A frota de carros autônomos do Google já se envolveu em algumas pequenas colisões, a maioria por causa de humanos distraídos batendo na traseira. Mas, pela primeira vez, um carro do Google bateu em outro veículo.

O acidente foi leve, e impressiona que algo assim só tenha ocorrido agora: afinal, o Google vem testando seus carros autônomos nas ruas desde 2014.

Um relatório do DMV da Califórnia – órgão equivalente ao Detran – descreve o incidente de 14 de fevereiro, que envolveu um carro da Lexus adaptado pelo Google (não se trata daquele veículo que parece um coala).

O carro virou à direita saindo de uma grande avenida em Mountain View, quando detectou sacos de areia em torno de um bueiro no cruzamento. A pista da direita era larga o suficiente, mas ele precisava manobrar em torno do obstáculo.

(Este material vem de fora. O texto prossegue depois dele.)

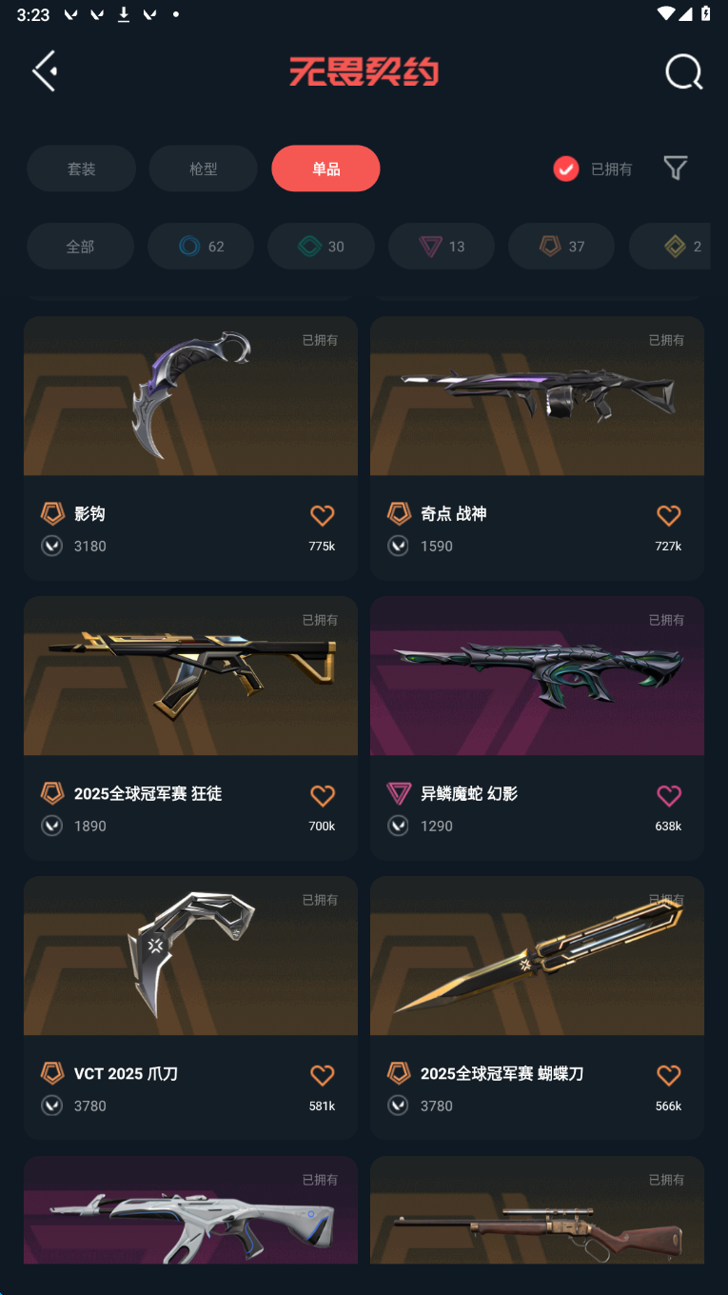The height and width of the screenshot is (1295, 728).
Task: Open the 异鳞魔蛇 幻影 rifle image
Action: coord(537,676)
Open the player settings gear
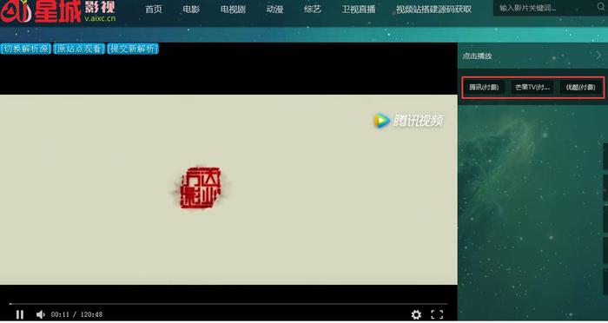The width and height of the screenshot is (608, 323). (x=416, y=314)
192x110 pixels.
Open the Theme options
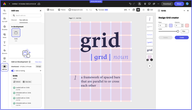(62, 10)
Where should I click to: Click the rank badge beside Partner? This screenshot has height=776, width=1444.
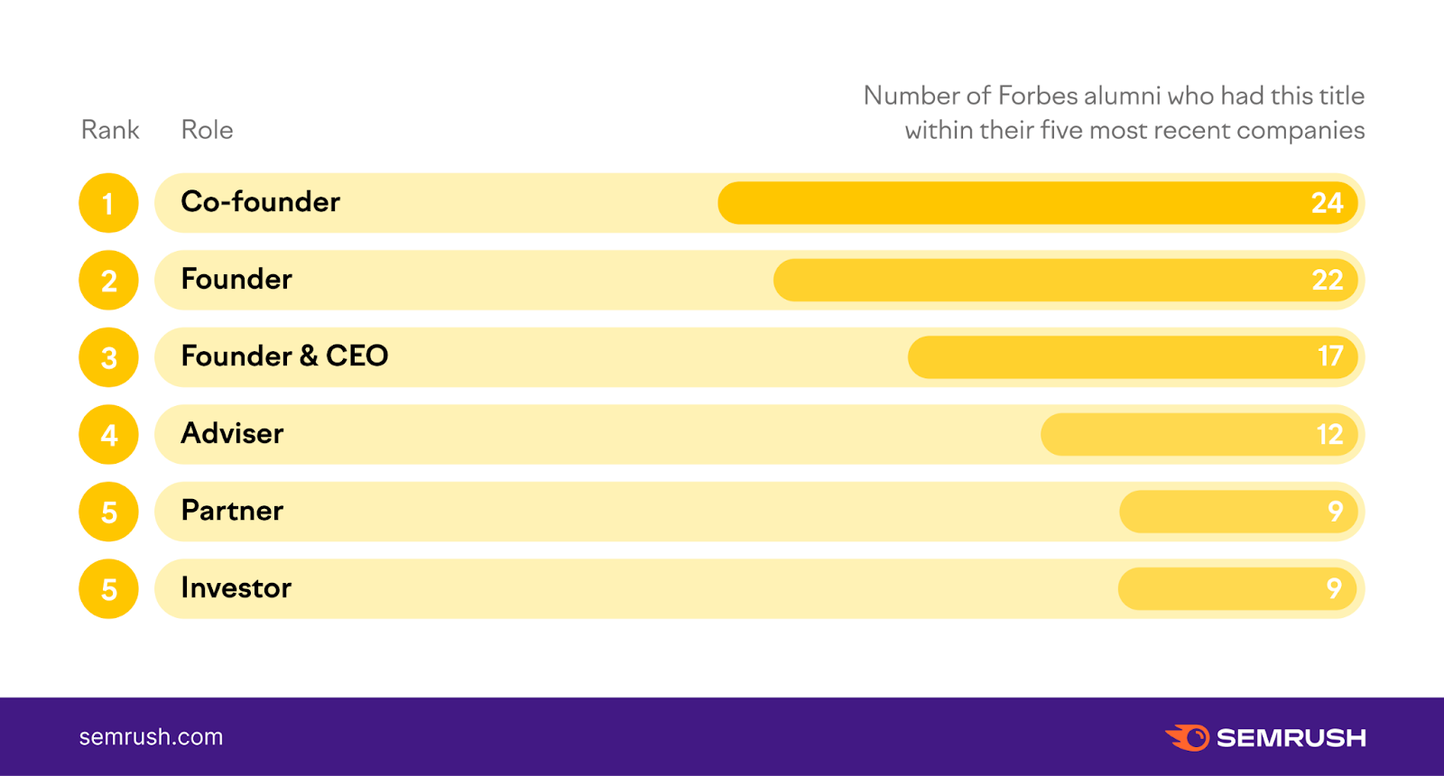[108, 512]
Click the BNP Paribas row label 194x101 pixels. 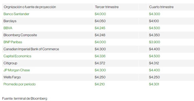(13, 42)
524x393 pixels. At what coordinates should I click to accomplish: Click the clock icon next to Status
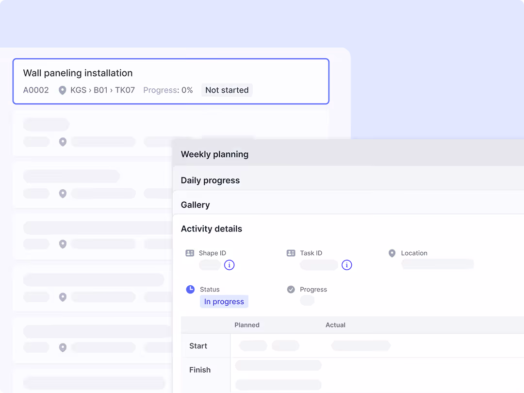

O software do carro assumiu que um ônibus municipal estava desacelerando para permitir que o carro entrasse no fluxo de veículos. O motorista humano do Google por trás do volante pensou o mesmo. Não era o caso, e o carro (a 3 km/h) bateu no ônibus (que estava a 24 km/h).

De acordo com o relatório, o carro do Google “sofreu danos no para-lama dianteiro esquerdo, na roda dianteira esquerda e em um de seus sensores no lado do motorista”. Ninguém ficou ferido.

Este é exatamente o motivo pelo qual o Google vem tentando ensinar seus carros a pensar mais como seres humanos. Eis o que o Google disse sobre o acidente ao The Verge:

O nosso motorista de testes, que estava observando o ônibus no espelho retrovisor, também esperava que ele desacelerasse ou parasse. E imaginamos que o motorista do ônibus assumiu que íamos ficar parados. Infelizmente, todos estes pressupostos nos levaram ao mesmo local na pista ao mesmo tempo. Este tipo de mal-entendido acontece entre motoristas humanos na estrada todos os dias.

Este é um exemplo clássico da negociação que é uma parte normal de dirigir – todos nós estamos tentando prever os movimentos um do outro. Neste caso, nós claramente temos alguma responsabilidade, porque se o nosso carro não fosse para lá, não teria havido uma colisão. Dito isto, o nosso motorista de testes acreditava que o ônibus iria desacelerar ou parar, permitindo-nos entrar no fluxo de veículos, e que haveria espaço suficiente para fazer isso.

Chris Urmson comanda o projeto de carros autônomos no Google, e falou num evento recente que a segurança é o principal motivador para veículos que dirigem sozinhos. O objetivo é reduzir as cerca de 40.000 mortes por acidente que ocorrem em ruas dos EUA a cada ano; 94% delas são causadas ​​por erro humano.

Urmson também respondeu a perguntas dos membros da audiência, de pessoas claramente preocupadas com motoristas-robô nas ruas. Uma delas mencionou o “dilema do bonde”, conhecido experimento mental que pergunta: se um bonde tivesse que passar por cima de cinco pessoas, e fosse possível puxar uma alavanca que mudaria os trilhos e mataria apenas uma pessoa, o que você faria?

uma questão semelhante para carros autônomos. Se um carro dirigido por um humano ultrapassasse o sinal vermelho, e o veículo autônomo tivesse duas opções – continuar dirigindo e atingir esse carro com cinco pessoas, ou virar à direita e atropelar uma pessoa – o que ele faria?

Urmson lembra que as chances de essa situação específica acontecer são extremamente baixas, o que “reduz as chances desse dilema ético a quase nada”, mas na verdade existe uma hierarquia. Ele diz: “tentamos ao máximo evitar pessoas desprotegidas nas ruas”, como pedestres e ciclistas, seguidos por objetos em movimento na estrada, seguido de objetos estáticos.

Pode-se argumentar que os veículos autônomos só serão realmente seguros quando todo veículo (e ônibus) na estrada for autônomo. Mas Urmson diz que até mesmo um só carro autônomo já melhora as condições para todos. “Ter um deles na estrada deixa o motorista mais seguro, e deixa todos ao seu redor mais seguros.”